Bill Donovan’s Irish reclamation project

The Boston native may be best known for owning such stars as Maven and Youaremycandygirl, but in Ireland he’s better known for his efforts to help grow the sport in that country.

by Dave Briggs

When owner Bill Donovan saw the makeshift racetrack staked out on a freshly-mowed field in Ireland, he knew he had to help grow harness racing in the land of his ancestors.

“I was just so impressed that they had such depth of love for the sport,” Donovan said. “These people all have full-time jobs. They can’t afford to be (full-time) trainers. There’s not a lot of people paying training bills over there… It’s just amazing that they do what they do with the time and effort that they put in and they aren’t racing for any money.”

Not long after seeing that racetrack lovingly hand-crafted in a field, the Boston native bought a horse to compete in the Vincent Delaney Memorial. He won the Delaney filly event one year and then became the major sponsor of the Red John Memorial Festival of Harness Racing in West Cork.

“I was looking at what they are trying to do over there. In the Republic of Ireland, they have one racetrack, Portmarnock Raceway, outside of Dublin. They’ve been trying to get government approval to put a track in West Cork,” Donovan said, adding that he has agreed to fund the racing for five years to try to showcase the sport in that part of Ireland, so “hopefully that will help show the powers that be so they can get a track over there… I’m pretty confident and they seem to be confident that hopefully within the next year they’ll get the approvals that they need.

“They were just so grateful for the assistance that we were offering. What the Delaneys have done in promoting harness racing, I think it made it possible to further look to expand in Cork.”

Donovan isn’t just a sponsor, he actively tries to win the races and now is hoping the Irish’s famed skill with horses will pay off with a U.S. bred reclamation project of sorts.

“Each year I’ve bought a horse and sent it over,” he said.

He started with Rebel Rouser, who won three races in Ireland in 2017 and then the following year Donovan sent over Reclamation — an A Rocknroll Dance filly he purchased for $32,000 at the 2016 Lexington Selected Yearling Sale.

“Reclamation was such a head case, I don’t believe she would have raced had she been trained in the U.S. as a 2-year-old,” said Donovan who sent her to Donal Murphy in Ireland to train.

“I think that whole atmosphere and different training (helped), and the Irish have a special way with horses,” Donovan said.

Reclamation posted a record of 4-3-0 in 8 starts in Ireland last summer before returning to the U.S. and finishing out 2018 with a record of 3-1-0 in four overnight starts at Harrah’s Philadelphia and the Meadowlands good for $23,000 in earnings. This year, Reclamation is 3-1-0 in four overnight starts at the Meadowlands with Yannick Gingras in the bike for Ron Burke, including a 1:50.1 mile on April 12 and a win this past Friday night. She has already earned $22,500 in 2019 for Donovan, who shares her ownership with Murphy.

A BOY FROM BOSTON

Horses jet-setting back and forth from Ireland is some 50 years removed from Donovan’s humble start in the business. He grew up in Boston and was introduced to standardbreds as a young teenager by his neighbors across the street.

“They had a couple horses down at the old Foxboro Raceway with a gentleman from the Maritimes, Rufin Barrieau,” Donovan said.

On just his second trip to Foxboro with his neighbors, Donovan found himself in the jog cart.

“Rufin put me in a jog cart… and that was it.”

▶ TASKS FOR THIS EXERCISE
[A] Repeat the harness racing article starting with "by Dave Briggs" and going on through "in West Cork.", swapping "racetrack" for "racecourse".
[B] In the harness racing article, how much did Donovan pay for Reclamation, and at which sale?
[C] Extend the article on Bill Donovan's Irish project beyond its final line.

▶ SUPPLIED MATERIAL
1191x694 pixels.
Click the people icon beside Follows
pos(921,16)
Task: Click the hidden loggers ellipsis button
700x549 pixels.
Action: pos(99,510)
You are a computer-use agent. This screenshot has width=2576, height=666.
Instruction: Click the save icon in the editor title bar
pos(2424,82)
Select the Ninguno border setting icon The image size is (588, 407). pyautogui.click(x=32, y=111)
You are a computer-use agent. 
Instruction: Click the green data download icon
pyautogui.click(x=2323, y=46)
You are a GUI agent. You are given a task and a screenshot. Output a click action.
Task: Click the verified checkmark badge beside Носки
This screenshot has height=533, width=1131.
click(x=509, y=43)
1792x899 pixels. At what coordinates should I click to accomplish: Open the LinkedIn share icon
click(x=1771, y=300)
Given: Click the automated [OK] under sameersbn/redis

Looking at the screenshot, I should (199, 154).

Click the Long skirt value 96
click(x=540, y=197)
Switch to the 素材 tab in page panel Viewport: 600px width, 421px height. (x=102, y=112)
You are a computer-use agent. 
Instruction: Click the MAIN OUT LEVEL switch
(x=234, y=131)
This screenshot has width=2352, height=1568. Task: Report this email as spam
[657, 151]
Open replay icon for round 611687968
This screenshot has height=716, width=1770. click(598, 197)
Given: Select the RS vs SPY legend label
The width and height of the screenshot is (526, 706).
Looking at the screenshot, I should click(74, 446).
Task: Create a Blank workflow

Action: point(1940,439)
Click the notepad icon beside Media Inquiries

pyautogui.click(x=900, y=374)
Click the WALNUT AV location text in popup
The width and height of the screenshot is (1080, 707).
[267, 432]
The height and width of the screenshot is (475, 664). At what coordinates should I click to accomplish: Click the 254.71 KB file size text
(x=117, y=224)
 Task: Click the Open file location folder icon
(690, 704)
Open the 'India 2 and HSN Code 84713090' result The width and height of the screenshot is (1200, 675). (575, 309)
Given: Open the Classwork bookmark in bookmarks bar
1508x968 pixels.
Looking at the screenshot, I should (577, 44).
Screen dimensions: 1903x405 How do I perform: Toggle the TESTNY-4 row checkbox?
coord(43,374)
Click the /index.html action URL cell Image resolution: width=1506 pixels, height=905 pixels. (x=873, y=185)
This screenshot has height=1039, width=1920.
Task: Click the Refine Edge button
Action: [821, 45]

▶ RESPONSES FOR EACH TASK
[A]
by Dave Briggs

When owner Bill Donovan saw the makeshift racecourse staked out on a freshly-mowed field in Ireland, he knew he had to help grow harness racing in the land of his ancestors.

“I was just so impressed that they had such depth of love for the sport,” Donovan said. “These people all have full-time jobs. They can’t afford to be (full-time) trainers. There’s not a lot of people paying training bills over there… It’s just amazing that they do what they do with the time and effort that they put in and they aren’t racing for any money.”

Not long after seeing that racecourse lovingly hand-crafted in a field, the Boston native bought a horse to compete in the Vincent Delaney Memorial. He won the Delaney filly event one year and then became the major sponsor of the Red John Memorial Festival of Harness Racing in West Cork.

[B] $32,000, at the 2016 Lexington Selected Yearling Sale.

[C]
Donovan soon began working at the track in the summer and after graduating with a business degree from Bentley University in Waltham, MA, he went to work for trainer Walter Ross at Vernon Downs for two-and-a-half years, “much to my parents’ consternation.”

His first summer working for Ross, the stable sent Yankee Bambino to compete in the 1975 Hambletonian in DuQuoin, IL where Yankee Bambino finished second to Bonefish after four punishing heats. Neither horse raced again.

“The whole barn went off to DuQuoin to watch Yankee Bambino and left me in charge of 12 horses,” Donovan said.

“I was there at five in the morning and until the last horse raced at night,” he said.

The barn was located directly across from the track kitchen and one afternoon one of the horses, a gelded pacer named Yarn Proof, got loose. Donovan charged after him.

I just yelled, ‘Yarnie!’ and he turned around and stopped dead right in front of (a group of horsemen sitting outside the kitchen). I had my lead shank and I walked up there and started walking him back and as I was walking back, they were just so impressed. But I got so excited (chasing after Yarn Proof) that the horse I was doing up ran out of her stall because I forgot to lock it. So, here she came out the other way and I didn’t look so good anymore.”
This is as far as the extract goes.